In July 2012, Cornel West will make his much anticipated return to Union Theological Seminary — the site of his first academic job and one of the sacred grounds he calls home — from his current position at the Center for African American Studies at Princeton University. In light of this news and in the context of the recent spate of unfair ad hominem attacks on Cornel within the media and academia, I thought it would be helpful to give readers a glimpse of a student and his teacher.
I know professor West. I know the man who took me under his wing nearly 13 years ago to introduce me to the work of Niebuhr, Du Bois, Baker and Hamer. I know the man who was smeared by then-Harvard President Lawrence Summers, who claimed that Cornel had missed classes the previous year because he was campaigning for Bill Bradley (Summers was a Gore man).
The accusations were patently false, and if one wanted any more proof of Cornel's dedication to teaching, one only needed to arrive at Harvard's Lowell Hall on the morning of Sept. 12, 2001, to know that he had driven all night through barricades in New York City on the hazy evening of 9/11 to make it to his first class of the semester and his 700 anxious students. I know the man who refused Summers' inappropriate and profane request to take down Cornel's ideological sparring partner, Harvard government professor Harvey Mansfield, someone Cornel considered his friend and respected as his former teacher.
I know Cornel West. I know the man who would call me religiously in the few weeks leading up to my mother's torturous loss in her battle with pancreatic cancer in June 2008. He would leave me voice mails to cheer me up (as much as one could) and offer prayer for a son who could no longer believe in a god that had taken away his mother so painfully.
I know the man who writes countless recommendation letters, makes calls on behalf of former students and reads book manuscripts, undergraduate theses and dissertations with generous but painstaking critique until 4 a.m. I know the man who extends office hours for four more hours after his original two-hour window has ended to accommodate a deluge of student appointments. I know the man who stood up for Ph.D. students — now tenured professors — who might not otherwise have made it through graduate school, persuading his colleagues that these were students worth investing in.
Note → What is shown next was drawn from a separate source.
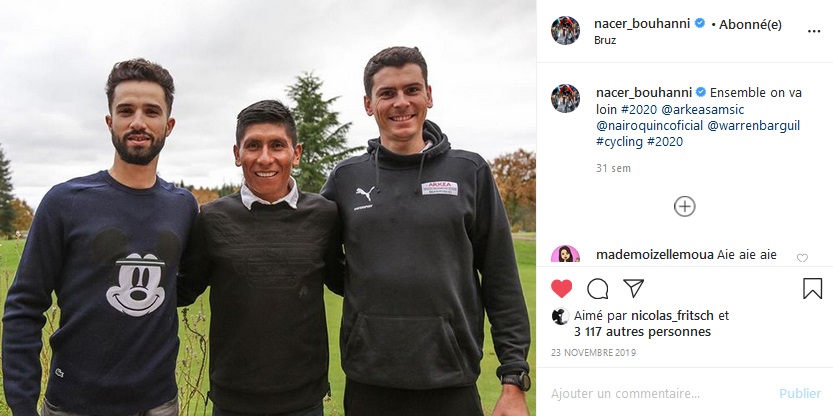Unlike the post with the red heart

(561, 288)
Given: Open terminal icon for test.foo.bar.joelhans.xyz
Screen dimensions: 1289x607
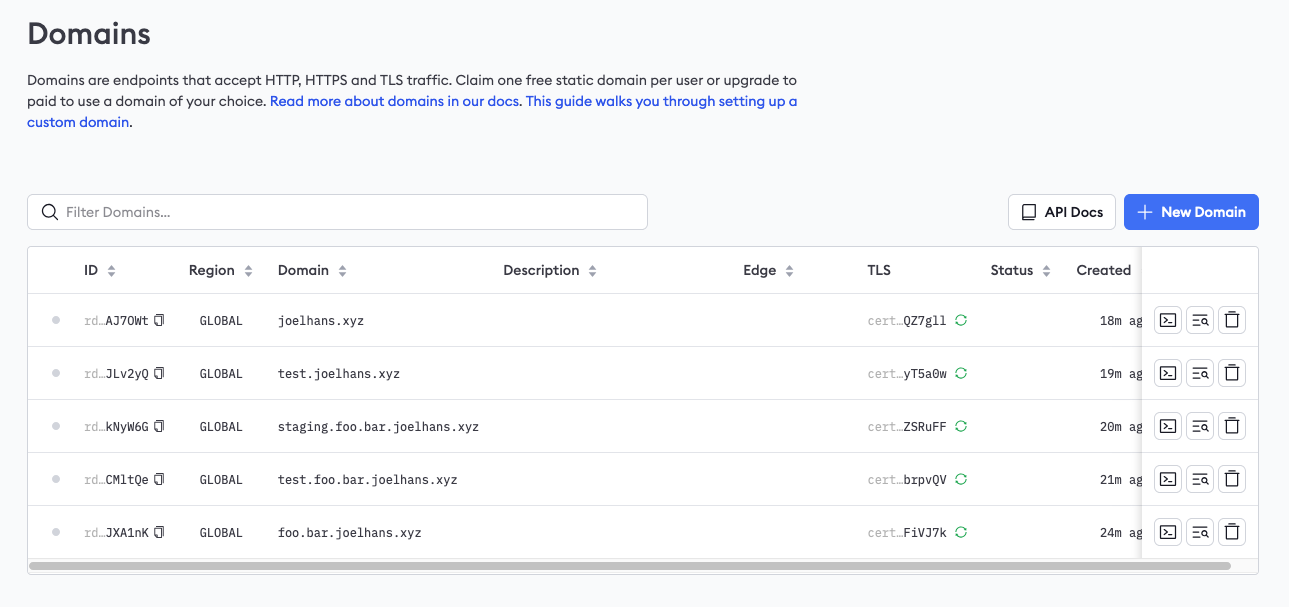Looking at the screenshot, I should (1167, 479).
I know the man who teaches in prisons, who works in Africa to improve AIDS education and who has gone to battle (and jail) alongside the 99 percent in New York and Washington.
In recent months he has come under furious and unrelenting attacks, from both left and right, from both friends and enemies alike. Critics in the academy and the media have wasted so much energy on the distractions surrounding Cornel: the tone of his exchanges with Al Sharpton on cable and radio, the spurious accusation that Cornel and Tavis Smiley's recent anti-poverty tour was a deliberate attempt to shame the president or the provocative metaphor that Cornel used to describe Herman Cain's risible claim that racism no longer exists.
The critics' sound and fury — over Cornel's methods or his appeals within public forums — ultimately signifies nothing. It only reinforces the fact that critics, grandstanders and naysayers have all chosen intellectual laziness, leering at the spectacle and avoiding the hard truths that Cornel speaks. To actually engage with his substantive critique of our lack of political and moral courage to serve "the least of these" is too upsetting to most, too disruptive of our exceptionalist American narrative and too inconvenient when Obama is our leader.
But Cornel — as a teacher first and foremost — has always encouraged his students to remember James Baldwin's credo: "I love America more than any other country in the world, and, exactly for this reason, I insist on the right to criticize her perpetually." And part of this bluesman's perpetual truth telling includes unveiling our collective neglect of the poor (of every color) in this country, pointing out the truly dangerous wealth inequality that Americans face (as the Atlantic notes, 65 percent of all income growth between 2002 and 2007 went to the top 1 percent of the U.S. population, and this was before the economic meltdown) and questioning the injustice of our prison-industrial complex (what Michelle Alexander has rightfully termed "the New Jim Crow").
I know Cornel. I know the man who — after another draining cancer treatment in a New York City hospital — was confronted by a man on York Avenue, calling him every racial epithet in the book, and who simply turned to the disturbed man and generously offered, "I will pray for you, brother."
I know the man who has dedicated his life to educating us about the voiceless, the powerless and the oppressed. I know the man who speaks truth to power. Cornel and Tavis have rightfully demanded a "black agenda" from the Obama administration, an agenda capacious enough to include black, brown, yellow, red and poor white.
I know the man who is a father, a brother and a loyal son. I know Cornel West, my inspiration, my friend, my brother but, most important, my teacher.
Matthew M. Briones is an assistant professor of U.S. history at the University of Chicago.